▸ EXERCISE OBJECTIVE
Print only the lines below, from the very first to the one containing "POS (256, 759)", exactly as they stand. Do not print pictures.

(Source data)
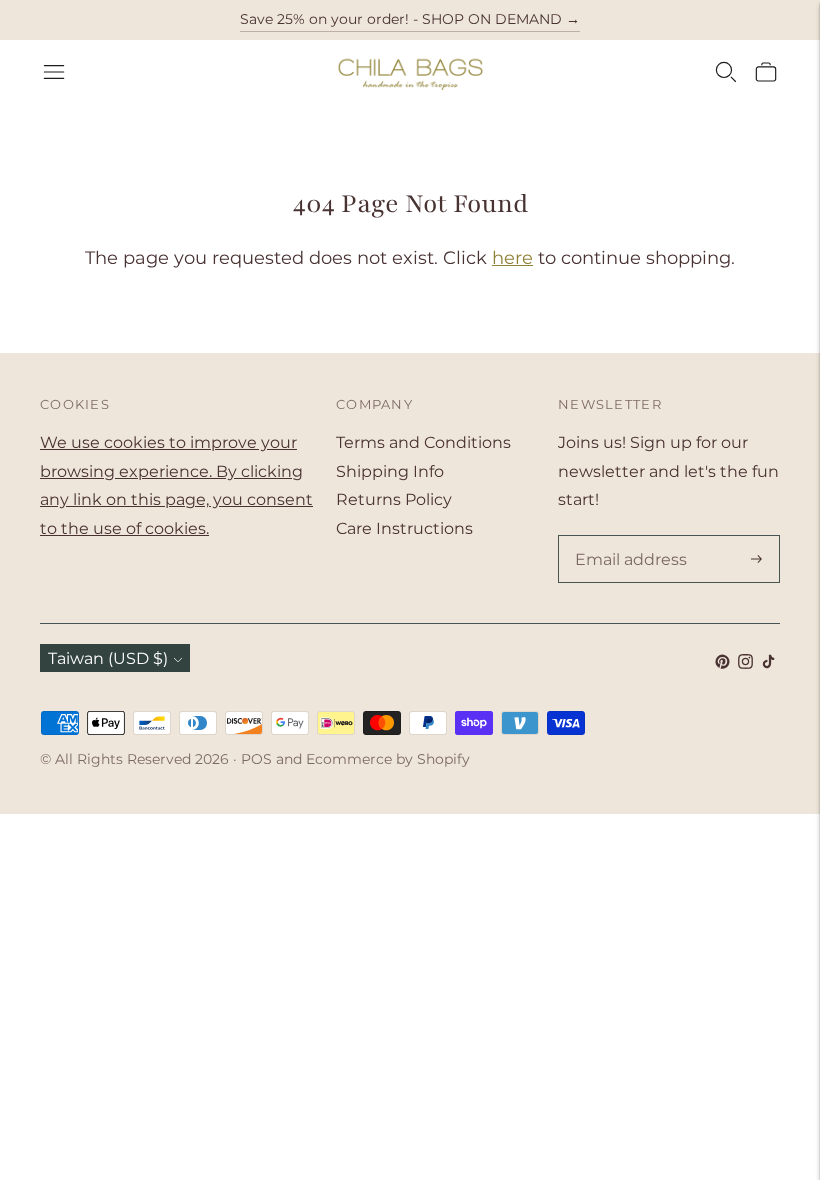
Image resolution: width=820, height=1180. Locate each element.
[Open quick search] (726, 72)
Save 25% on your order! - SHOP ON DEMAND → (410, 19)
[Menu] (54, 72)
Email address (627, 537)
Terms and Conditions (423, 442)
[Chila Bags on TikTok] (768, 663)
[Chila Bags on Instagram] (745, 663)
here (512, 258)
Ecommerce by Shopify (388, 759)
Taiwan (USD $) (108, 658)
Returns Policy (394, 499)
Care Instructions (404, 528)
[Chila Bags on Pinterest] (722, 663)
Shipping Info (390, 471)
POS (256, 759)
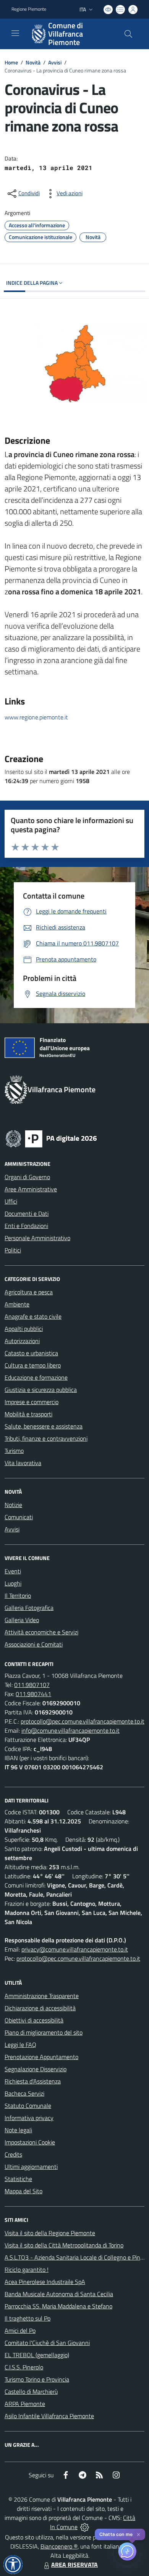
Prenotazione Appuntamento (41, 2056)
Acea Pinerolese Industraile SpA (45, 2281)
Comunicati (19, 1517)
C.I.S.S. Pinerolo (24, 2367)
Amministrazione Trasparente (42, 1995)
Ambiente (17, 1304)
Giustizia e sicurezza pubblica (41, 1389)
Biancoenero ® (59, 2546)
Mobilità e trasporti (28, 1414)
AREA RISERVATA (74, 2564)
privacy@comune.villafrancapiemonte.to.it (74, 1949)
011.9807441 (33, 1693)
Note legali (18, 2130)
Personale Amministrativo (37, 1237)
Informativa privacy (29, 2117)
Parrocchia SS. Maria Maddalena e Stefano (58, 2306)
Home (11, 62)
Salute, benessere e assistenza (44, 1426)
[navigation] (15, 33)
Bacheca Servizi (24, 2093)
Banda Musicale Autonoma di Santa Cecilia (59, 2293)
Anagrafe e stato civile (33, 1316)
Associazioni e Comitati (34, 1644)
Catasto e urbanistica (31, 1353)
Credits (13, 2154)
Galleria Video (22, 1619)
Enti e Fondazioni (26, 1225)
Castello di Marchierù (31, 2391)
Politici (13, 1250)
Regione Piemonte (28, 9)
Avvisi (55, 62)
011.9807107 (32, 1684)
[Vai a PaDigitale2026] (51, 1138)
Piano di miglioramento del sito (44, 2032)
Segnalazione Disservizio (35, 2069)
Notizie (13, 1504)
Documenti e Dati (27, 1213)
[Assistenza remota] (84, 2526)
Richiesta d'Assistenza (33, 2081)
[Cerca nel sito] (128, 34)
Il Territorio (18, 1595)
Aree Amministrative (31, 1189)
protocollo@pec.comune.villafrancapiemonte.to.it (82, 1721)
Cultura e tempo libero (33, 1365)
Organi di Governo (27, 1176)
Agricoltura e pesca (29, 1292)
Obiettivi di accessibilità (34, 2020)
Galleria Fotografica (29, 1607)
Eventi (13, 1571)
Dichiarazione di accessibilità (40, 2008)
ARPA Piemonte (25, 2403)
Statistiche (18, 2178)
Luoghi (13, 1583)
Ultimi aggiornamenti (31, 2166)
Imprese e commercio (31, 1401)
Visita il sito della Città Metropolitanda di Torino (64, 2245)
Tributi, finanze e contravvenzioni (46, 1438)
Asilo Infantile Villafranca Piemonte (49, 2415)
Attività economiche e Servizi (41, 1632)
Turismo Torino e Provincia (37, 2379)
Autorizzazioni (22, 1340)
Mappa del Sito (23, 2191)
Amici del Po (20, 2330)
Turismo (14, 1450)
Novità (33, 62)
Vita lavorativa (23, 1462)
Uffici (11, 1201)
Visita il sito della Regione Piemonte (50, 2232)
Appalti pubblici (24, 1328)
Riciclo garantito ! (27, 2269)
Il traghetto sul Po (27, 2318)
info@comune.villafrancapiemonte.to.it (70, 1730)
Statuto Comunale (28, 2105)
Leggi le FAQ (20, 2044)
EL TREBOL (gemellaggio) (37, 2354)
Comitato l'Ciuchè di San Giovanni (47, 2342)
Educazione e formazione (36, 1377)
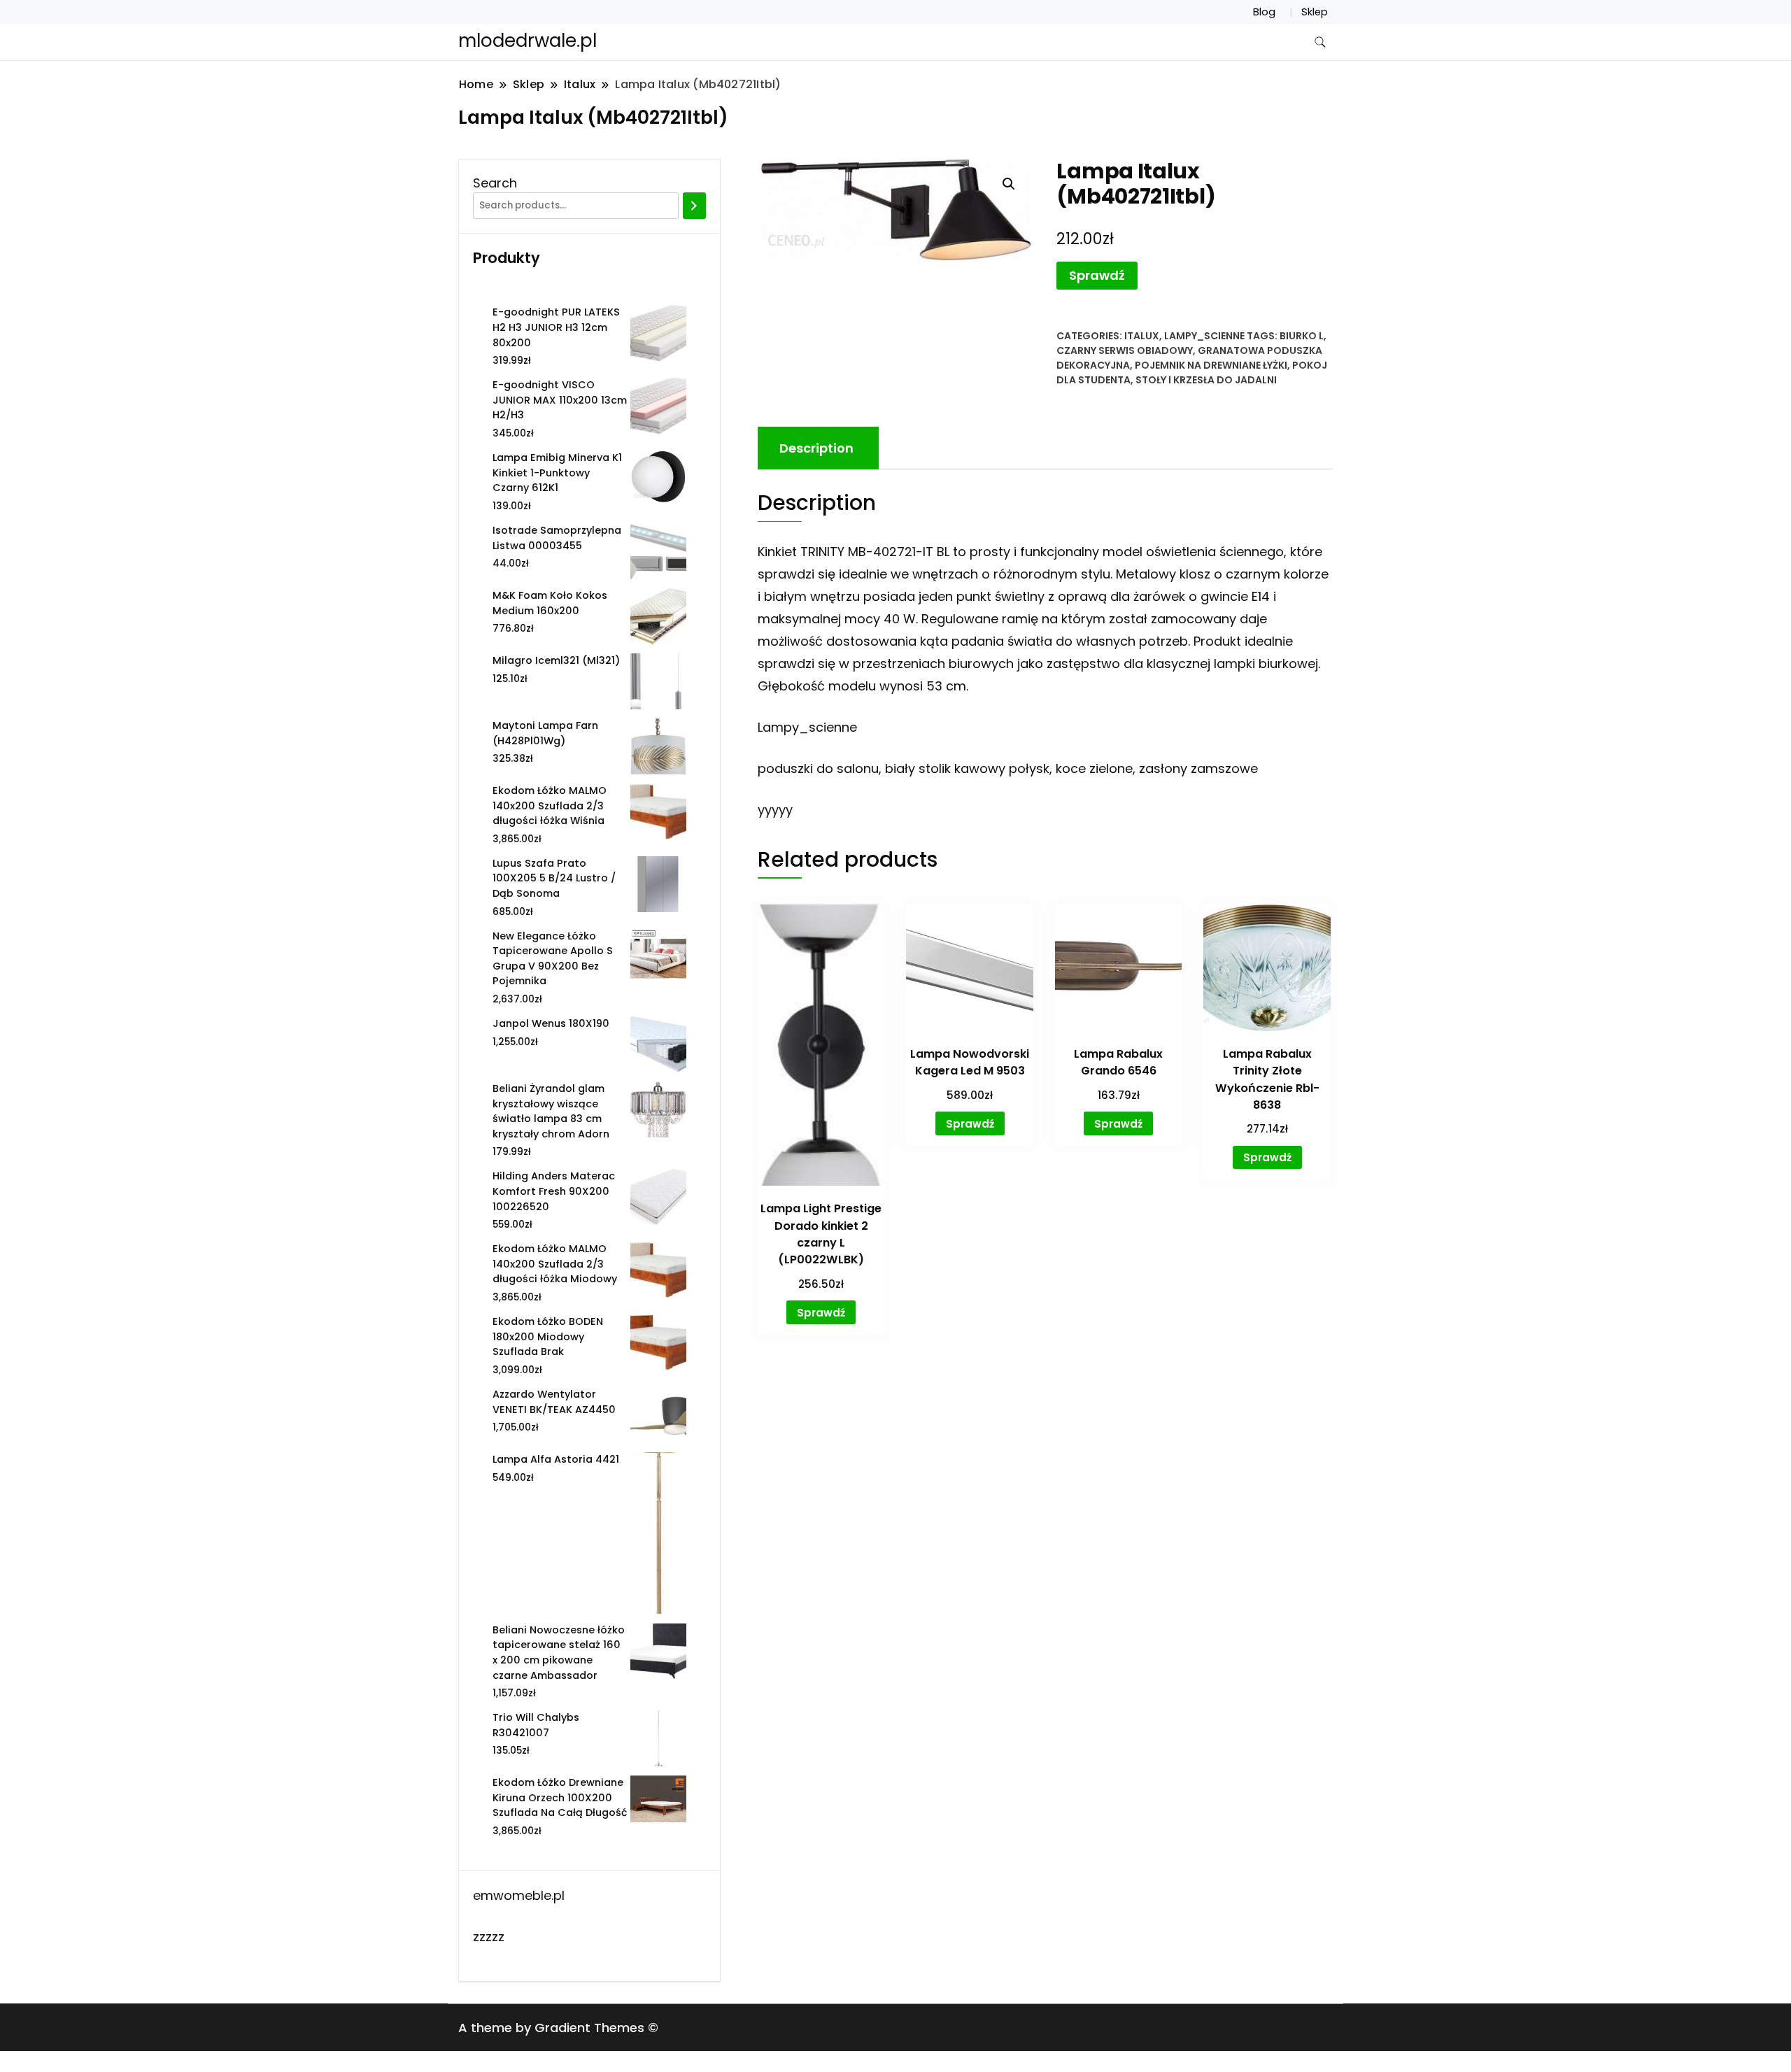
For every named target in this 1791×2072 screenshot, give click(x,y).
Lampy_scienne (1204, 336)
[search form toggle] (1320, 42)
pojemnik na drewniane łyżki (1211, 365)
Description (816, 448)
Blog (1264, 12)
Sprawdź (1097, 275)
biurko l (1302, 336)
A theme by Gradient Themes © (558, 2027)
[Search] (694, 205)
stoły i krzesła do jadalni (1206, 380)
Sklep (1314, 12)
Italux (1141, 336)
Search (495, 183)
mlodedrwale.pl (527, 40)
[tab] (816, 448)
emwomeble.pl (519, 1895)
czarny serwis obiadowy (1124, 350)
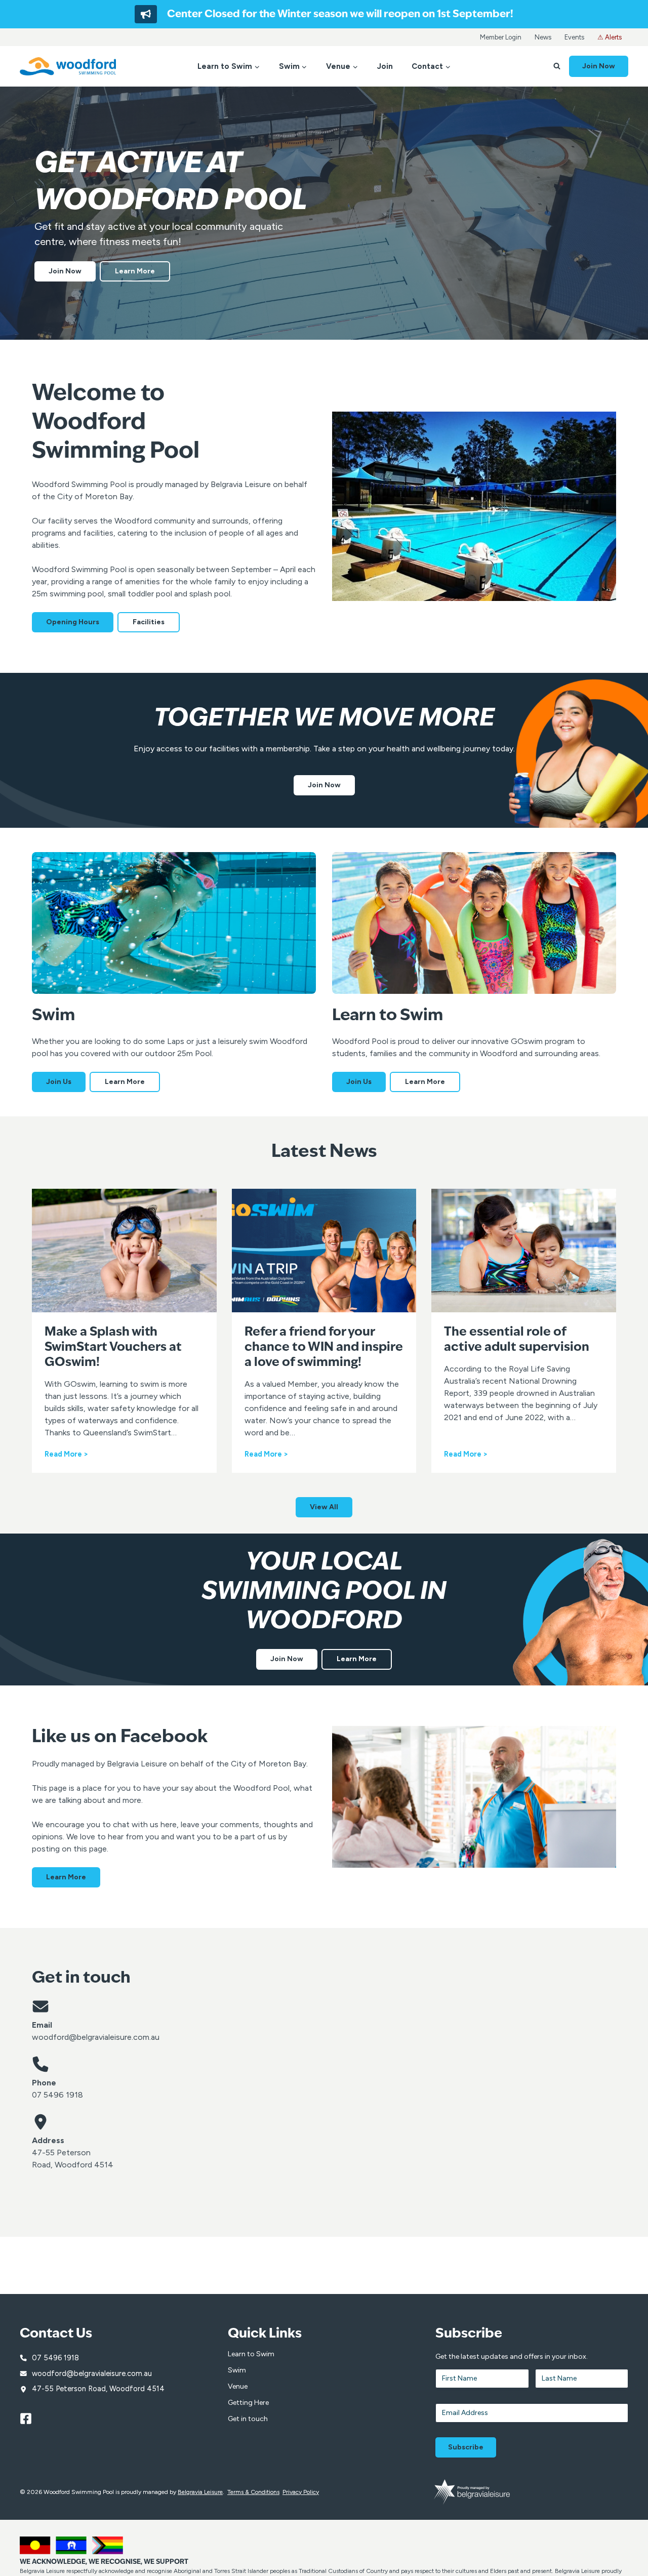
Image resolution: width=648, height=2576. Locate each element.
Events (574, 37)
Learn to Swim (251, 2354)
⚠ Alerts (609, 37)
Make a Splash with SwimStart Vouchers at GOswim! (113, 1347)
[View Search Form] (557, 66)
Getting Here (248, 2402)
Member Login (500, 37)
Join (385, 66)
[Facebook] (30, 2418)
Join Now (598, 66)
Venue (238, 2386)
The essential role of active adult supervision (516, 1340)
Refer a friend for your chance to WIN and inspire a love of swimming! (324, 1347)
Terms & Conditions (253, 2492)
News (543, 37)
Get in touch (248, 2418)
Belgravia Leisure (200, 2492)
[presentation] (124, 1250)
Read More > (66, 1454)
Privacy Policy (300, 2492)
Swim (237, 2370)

▸ EXPECTED OUTPUT
Image resolution: width=820, height=1180. Locate each element.
[Open quick search] (726, 72)
Save 25% on your order! - SHOP ON DEMAND → (410, 19)
[Menu] (54, 72)
Email address (627, 537)
Terms and Conditions (423, 442)
[Chila Bags on TikTok] (768, 663)
[Chila Bags on Instagram] (745, 663)
here (512, 258)
Ecommerce by Shopify (388, 759)
Taiwan (USD $) (108, 658)
Returns Policy (394, 499)
Care Instructions (404, 528)
[Chila Bags on Pinterest] (722, 663)
Shipping Info (390, 471)
POS (256, 759)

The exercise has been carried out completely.